Aus dem Fluss, in dem Vater und Sohn angeln, wird das Meer. Farbig wehen die Fahnen der Darstellertruppe über dem Theater. Beschwingt die Musik, zunächst jedenfalls, bei der Ankunft der Schauspieler. Aber dieselbe Geschichte, ganz dieselbe, 26 Jahre später. Nicht derselbe Fluss, in den man steigt, aber ein ähnlicher. Sie stehen sich wieder gegenüber, unterm Vordach der niedrigen Häuser, der Theaterleiter und seine Geliebte, dazwischen prasselt der Regen. Und auch das Ende: der fahrende Zug, der Abschied als Aufbruch, Wiederholung nahe am Identischen.

Es zeigt sich aber, jetzt, beim zweiten Sehen mit Variationen, oder doch erst in der neuen Version - wer könnte es sagen -, wie stark hier alles am Theater hängt, als dem Treibsand, auf den es die Beziehungen der Menschen baut, die als floating weeds durch Zeit und Raum treiben, unverankert, richtungslos.
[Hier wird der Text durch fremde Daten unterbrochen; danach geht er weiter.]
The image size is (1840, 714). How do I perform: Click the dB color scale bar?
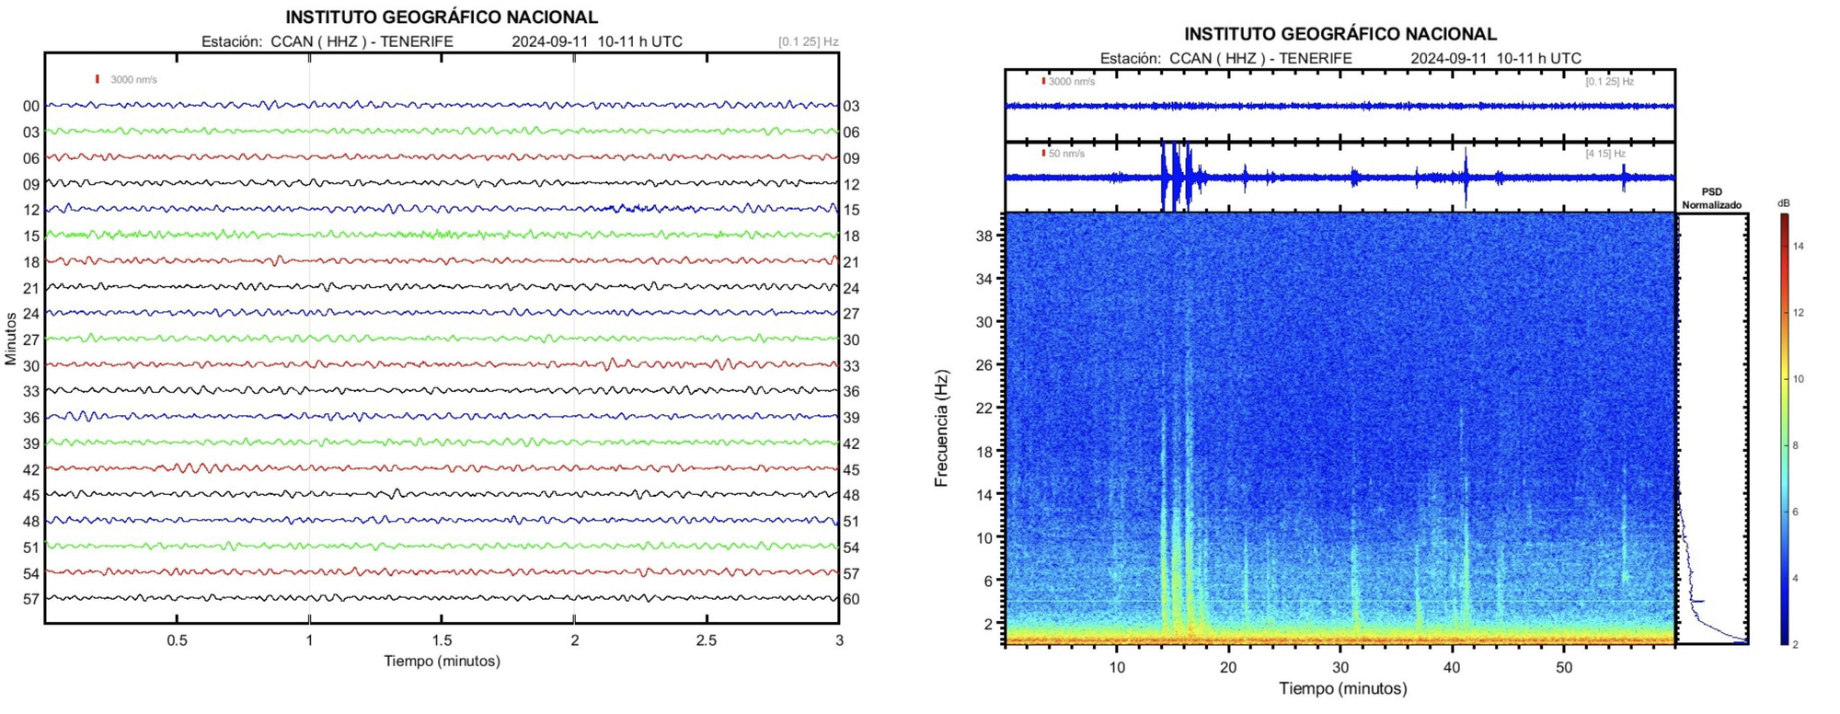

Genau darin fällt diese Geschichte, die Ozu zweimal erzählt, heraus aus dem Rest seines Oeuvres, als ihre Verschärfung ins Grundsätzliche: es geht hier um Abschied in Permanenz; das Zuhause, die Familie, das Ankommen sind nichts als ein flüchtiger Traum. Nach geschlagenen zwölf Jahren kehrt der Vater zurück zur Mutter seines Sohnes, zum Sohn, der jetzt erwachsen ist, der ihn als Onkel kennt. Und die Truppe selbst, die Ersatzfamilie: auf der Suche nach amourösen Abenteuern immerzu, drei Schauspieler sitzen am Strand, erinnern sich an dieselbe Frau mit dem Muttermal - und müssen erkennen, dass ihre Liebe so singulär je nicht war. Dann einer dieser Blicke ins Leere, sei es, wie hier, in den Himmel, sei es auf Bäume und Natur, die für die Balance des Ozu-Films so wichtig sind. Blicke, die nichts zu bedeuten haben und noch nicht einmal ihr Nicht-Bedeuten bedeuten. Sie sind die Leere selbst, ein langer, ruhiger Atemzug, Stoff und Form zugleich, Aussagesätze ohne Aussage, man landet beim Versuch sie zu beschreiben dann doch bei den Paradoxien des Zen.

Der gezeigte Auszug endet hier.